At the end of the panel discussion, Weber and Giguere fielded such questions as “Why not Taxol?” and “What other molecules were considered?” Giguere said the initial list of 200 was pared to 100 then 50 then 20, “then things got difficult.” Others that did not make the cut in addition to Taxol (which was second to Prozac for the 1980s) were cortisone and polystyrene.

A new view of DDT. Photo by Philip Scalia <philipscalia.com>; reprinted with permission of Skidmore College.

The Exhibit at the Tang
Molecules that Matter inhabits 3 000 square feet of the second floor of the Tang, with huge molecular models hanging from high ceilings. Next to the staircase hangs the most popular (judging by crowd reaction) of the molecular models, the seven-foot-diameter bucky ball (C-60 carbon sphere). The material culture objects that accompany this model, such as a carbon bike frame, represent the many ways carbon nanotubes and buckminster fullerenes have been employed since their discovery by Richard Smalley, Robert Curl, and Sir Harold Kroto.

On the bridge between the stairs and the main gallery are amber and green stalagmites and stalactites made by artist Jean Shin from thousands of prescription bottles. Three displays hang from the ceiling and four are mounted on the floor, making a dramatic entrance to the main second-floor gallery. Her work introduces the viewer to penicillin.
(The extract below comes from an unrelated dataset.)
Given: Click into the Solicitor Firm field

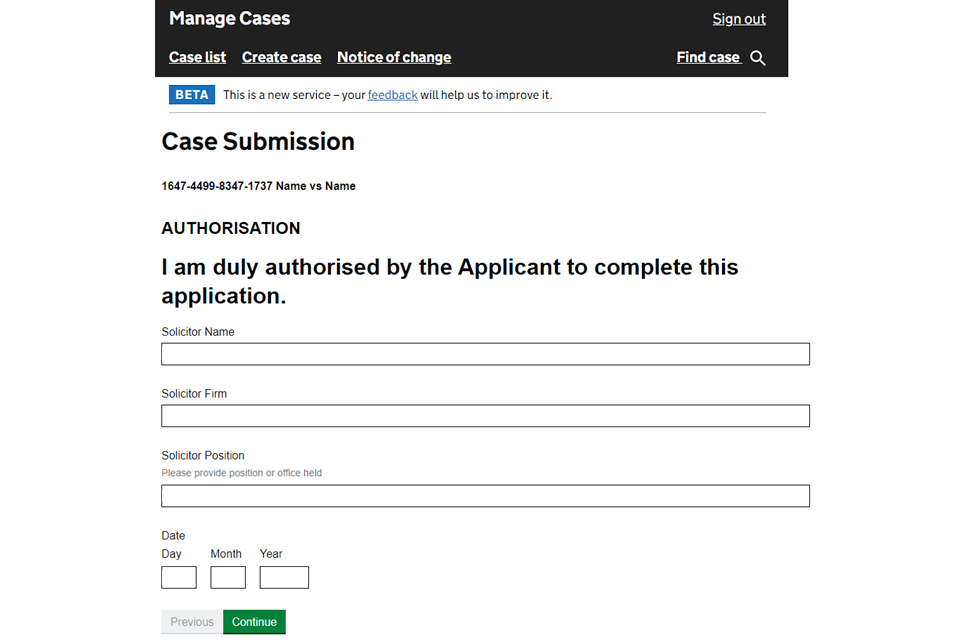Looking at the screenshot, I should tap(485, 416).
Off in a corner is the isooctane model. Four- and six-cylinder engines and an old Texaco gas pump are among its material culture objects. This high-octane exhibit also is darker than the others, allowing for better viewing of the two-hour video highlight loop that includes car chases from 40 different films representing more than five decades of movie mayhem.

“It really does look like a mosquito” was the comment several of the exhibit-goers made when one of the many black-clad Tang staff members pointed out the shape of the DDT molecule. Beneath that ominous molecular model were first edition copies of the truly ominous Silent Spring—a book that brought public scrutiny to organic chemistry.

The Chemical Heritage Foundation (CHF) contributed expertise and artifacts to the exhibit, with staff curators providing materials from CHF’s collections and advising on other exhibit materials and on the choice of molecules. Four CHF staff members also contributed articles to the exhibit catalog that will be released soon. The Camille and Henry Dreyfus Foundation, the Hach Scientific Foundation, Friends of the Tang Gallery, and donors to Chemical Heritage Foundation supported the exhibit.

Molecules that Matter will remain on display at the Tang until April 2008 when it will travel to Philadelphia to become the first exhibit in CHF’s new Hach Gallery. In 2009 the exhibit will travel to the College of Wooster in Ohio and other destinations.